Exercise instructions
Please copy out all lines of the entries that contain the word "computer".

Data shown
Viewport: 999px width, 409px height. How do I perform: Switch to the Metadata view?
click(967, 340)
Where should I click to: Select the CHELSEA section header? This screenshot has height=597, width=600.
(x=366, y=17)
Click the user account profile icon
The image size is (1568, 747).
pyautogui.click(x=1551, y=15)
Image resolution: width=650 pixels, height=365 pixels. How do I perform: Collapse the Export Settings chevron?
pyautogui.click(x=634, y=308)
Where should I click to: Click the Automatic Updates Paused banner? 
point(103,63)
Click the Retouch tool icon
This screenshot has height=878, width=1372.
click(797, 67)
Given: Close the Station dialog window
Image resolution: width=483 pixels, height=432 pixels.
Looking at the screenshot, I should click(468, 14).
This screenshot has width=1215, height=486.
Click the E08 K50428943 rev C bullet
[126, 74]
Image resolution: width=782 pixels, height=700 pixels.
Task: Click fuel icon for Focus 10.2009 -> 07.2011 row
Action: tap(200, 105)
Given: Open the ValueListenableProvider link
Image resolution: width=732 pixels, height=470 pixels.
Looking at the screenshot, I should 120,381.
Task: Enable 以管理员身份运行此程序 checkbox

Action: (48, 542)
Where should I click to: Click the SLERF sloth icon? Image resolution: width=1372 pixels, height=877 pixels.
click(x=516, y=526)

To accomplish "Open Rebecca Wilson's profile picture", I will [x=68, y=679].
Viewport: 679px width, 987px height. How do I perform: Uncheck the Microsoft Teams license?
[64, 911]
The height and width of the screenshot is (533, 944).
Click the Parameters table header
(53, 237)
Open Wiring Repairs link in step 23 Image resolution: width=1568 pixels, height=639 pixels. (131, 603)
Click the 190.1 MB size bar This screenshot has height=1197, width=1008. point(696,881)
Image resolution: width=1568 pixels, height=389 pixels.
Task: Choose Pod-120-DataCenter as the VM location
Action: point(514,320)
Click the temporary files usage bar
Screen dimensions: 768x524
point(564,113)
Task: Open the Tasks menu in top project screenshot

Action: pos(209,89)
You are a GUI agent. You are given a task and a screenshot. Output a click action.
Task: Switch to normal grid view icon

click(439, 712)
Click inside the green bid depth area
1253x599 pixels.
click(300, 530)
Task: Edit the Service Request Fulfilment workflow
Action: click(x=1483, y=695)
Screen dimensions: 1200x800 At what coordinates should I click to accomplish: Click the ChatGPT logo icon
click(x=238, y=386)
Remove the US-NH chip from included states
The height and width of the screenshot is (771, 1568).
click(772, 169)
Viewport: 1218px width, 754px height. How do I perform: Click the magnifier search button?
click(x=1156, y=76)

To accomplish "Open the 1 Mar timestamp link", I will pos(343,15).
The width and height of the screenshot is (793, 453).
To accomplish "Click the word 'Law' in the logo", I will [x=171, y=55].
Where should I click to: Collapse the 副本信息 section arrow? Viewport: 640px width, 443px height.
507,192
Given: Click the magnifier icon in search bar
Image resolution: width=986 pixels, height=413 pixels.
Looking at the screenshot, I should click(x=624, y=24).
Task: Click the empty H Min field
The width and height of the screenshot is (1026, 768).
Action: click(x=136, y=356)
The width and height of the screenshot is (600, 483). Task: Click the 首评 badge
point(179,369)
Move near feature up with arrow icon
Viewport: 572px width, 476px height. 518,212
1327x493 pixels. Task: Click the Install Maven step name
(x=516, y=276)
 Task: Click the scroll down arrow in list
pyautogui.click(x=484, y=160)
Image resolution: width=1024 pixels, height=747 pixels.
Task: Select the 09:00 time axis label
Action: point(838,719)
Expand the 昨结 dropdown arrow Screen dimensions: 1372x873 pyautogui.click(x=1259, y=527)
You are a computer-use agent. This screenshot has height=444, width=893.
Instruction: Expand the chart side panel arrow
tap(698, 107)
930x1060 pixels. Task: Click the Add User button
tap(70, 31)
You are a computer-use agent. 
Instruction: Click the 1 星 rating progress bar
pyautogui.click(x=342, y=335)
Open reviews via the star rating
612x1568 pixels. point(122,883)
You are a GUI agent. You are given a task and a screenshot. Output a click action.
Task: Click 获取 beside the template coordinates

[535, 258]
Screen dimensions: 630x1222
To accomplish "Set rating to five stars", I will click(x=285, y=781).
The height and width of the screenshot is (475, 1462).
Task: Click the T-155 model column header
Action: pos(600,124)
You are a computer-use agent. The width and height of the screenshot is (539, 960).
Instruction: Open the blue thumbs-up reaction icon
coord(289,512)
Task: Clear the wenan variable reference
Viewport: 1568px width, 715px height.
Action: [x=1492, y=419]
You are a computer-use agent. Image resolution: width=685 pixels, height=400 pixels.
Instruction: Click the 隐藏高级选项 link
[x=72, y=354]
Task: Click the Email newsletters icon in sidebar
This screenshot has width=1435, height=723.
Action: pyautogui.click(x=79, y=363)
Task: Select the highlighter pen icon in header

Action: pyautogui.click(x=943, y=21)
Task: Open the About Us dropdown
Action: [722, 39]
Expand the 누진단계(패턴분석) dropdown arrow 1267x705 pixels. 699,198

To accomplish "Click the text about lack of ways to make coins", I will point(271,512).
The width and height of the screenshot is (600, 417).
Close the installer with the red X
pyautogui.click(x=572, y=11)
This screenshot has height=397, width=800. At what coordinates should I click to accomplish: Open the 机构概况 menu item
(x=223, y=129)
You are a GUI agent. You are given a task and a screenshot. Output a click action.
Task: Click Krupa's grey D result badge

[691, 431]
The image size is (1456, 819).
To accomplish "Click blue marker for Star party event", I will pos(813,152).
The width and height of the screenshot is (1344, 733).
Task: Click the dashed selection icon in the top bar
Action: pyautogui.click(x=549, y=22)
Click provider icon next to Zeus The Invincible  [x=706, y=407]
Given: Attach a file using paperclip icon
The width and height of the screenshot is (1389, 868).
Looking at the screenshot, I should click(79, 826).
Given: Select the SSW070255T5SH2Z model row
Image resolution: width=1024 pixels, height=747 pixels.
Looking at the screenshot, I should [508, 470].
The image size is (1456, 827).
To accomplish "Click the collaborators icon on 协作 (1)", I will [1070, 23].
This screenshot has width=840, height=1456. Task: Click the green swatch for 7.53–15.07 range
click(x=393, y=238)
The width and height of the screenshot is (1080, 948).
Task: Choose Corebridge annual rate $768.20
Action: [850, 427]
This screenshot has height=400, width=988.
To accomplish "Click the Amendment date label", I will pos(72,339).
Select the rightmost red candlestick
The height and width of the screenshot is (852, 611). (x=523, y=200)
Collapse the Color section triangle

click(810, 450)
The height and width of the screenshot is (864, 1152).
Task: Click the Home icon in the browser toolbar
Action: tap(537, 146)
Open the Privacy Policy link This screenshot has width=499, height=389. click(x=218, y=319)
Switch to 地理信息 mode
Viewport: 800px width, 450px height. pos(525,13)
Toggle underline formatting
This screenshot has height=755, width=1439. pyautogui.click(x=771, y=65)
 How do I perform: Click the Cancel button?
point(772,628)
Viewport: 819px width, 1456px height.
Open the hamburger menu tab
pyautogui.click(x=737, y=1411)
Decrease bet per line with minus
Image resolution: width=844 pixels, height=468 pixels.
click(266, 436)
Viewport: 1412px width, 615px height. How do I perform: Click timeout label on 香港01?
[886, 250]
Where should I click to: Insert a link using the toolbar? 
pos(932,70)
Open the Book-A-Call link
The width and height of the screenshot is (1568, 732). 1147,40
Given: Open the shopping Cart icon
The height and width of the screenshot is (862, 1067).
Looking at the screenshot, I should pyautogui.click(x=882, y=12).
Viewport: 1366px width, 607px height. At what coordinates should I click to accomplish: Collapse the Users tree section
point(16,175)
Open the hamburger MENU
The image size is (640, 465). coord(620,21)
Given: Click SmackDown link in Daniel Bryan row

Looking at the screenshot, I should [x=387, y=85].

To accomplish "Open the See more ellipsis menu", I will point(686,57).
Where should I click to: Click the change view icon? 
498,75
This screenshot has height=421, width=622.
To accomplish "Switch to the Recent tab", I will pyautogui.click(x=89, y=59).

Answer
You are a computer-use agent. This screenshot has height=444, width=893.
You are a computer-use agent. 
You are a computer-use agent. The width and height of the screenshot is (539, 960).
You are a computer-use agent. Image resolution: width=685 pixels, height=400 pixels.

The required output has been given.